→ WHAT IS REQUIRED:
Please retype the material beneath this task exactly, starting with its first line and finishing with the line containing "Task: Tap the Spain event title".

→ SOURCE RECORDS:

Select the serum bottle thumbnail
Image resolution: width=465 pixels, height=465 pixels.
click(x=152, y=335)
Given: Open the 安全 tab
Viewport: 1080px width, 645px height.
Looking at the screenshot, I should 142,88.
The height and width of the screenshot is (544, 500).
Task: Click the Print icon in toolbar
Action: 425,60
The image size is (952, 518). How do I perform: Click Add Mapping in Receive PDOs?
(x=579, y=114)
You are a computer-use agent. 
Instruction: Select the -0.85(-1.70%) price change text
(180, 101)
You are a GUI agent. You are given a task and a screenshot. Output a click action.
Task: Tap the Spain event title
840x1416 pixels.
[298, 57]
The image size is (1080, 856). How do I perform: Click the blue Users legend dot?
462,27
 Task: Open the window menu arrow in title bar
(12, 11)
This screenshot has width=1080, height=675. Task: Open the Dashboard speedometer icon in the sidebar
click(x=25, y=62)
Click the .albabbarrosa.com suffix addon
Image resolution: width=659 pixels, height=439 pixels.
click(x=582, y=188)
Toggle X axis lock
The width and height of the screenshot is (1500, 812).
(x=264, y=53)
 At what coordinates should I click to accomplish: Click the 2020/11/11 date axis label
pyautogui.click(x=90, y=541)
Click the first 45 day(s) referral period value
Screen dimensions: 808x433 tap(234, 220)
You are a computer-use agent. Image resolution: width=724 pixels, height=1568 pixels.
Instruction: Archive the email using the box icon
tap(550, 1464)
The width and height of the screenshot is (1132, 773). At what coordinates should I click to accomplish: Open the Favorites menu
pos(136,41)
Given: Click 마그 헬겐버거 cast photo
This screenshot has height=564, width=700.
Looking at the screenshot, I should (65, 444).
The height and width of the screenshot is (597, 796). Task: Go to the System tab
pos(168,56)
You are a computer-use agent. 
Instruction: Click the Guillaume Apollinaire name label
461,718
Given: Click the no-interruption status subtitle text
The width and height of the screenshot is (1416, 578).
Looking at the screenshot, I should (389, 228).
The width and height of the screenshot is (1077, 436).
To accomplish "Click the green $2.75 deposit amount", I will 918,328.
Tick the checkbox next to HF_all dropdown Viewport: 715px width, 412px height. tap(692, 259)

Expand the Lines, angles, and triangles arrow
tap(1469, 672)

→ COMPLETED TASK:
Select the serum bottle thumbnail
Image resolution: width=465 pixels, height=465 pixels.
click(x=152, y=335)
Given: Open the 安全 tab
Viewport: 1080px width, 645px height.
Looking at the screenshot, I should 142,88.
The height and width of the screenshot is (544, 500).
Task: Click the Print icon in toolbar
Action: 425,60
The image size is (952, 518). How do I perform: Click Add Mapping in Receive PDOs?
(x=579, y=114)
You are a computer-use agent. 
Instruction: Select the -0.85(-1.70%) price change text
(180, 101)
You are a GUI agent. You are given a task and a screenshot. Output a click action.
Task: Tap the Spain event title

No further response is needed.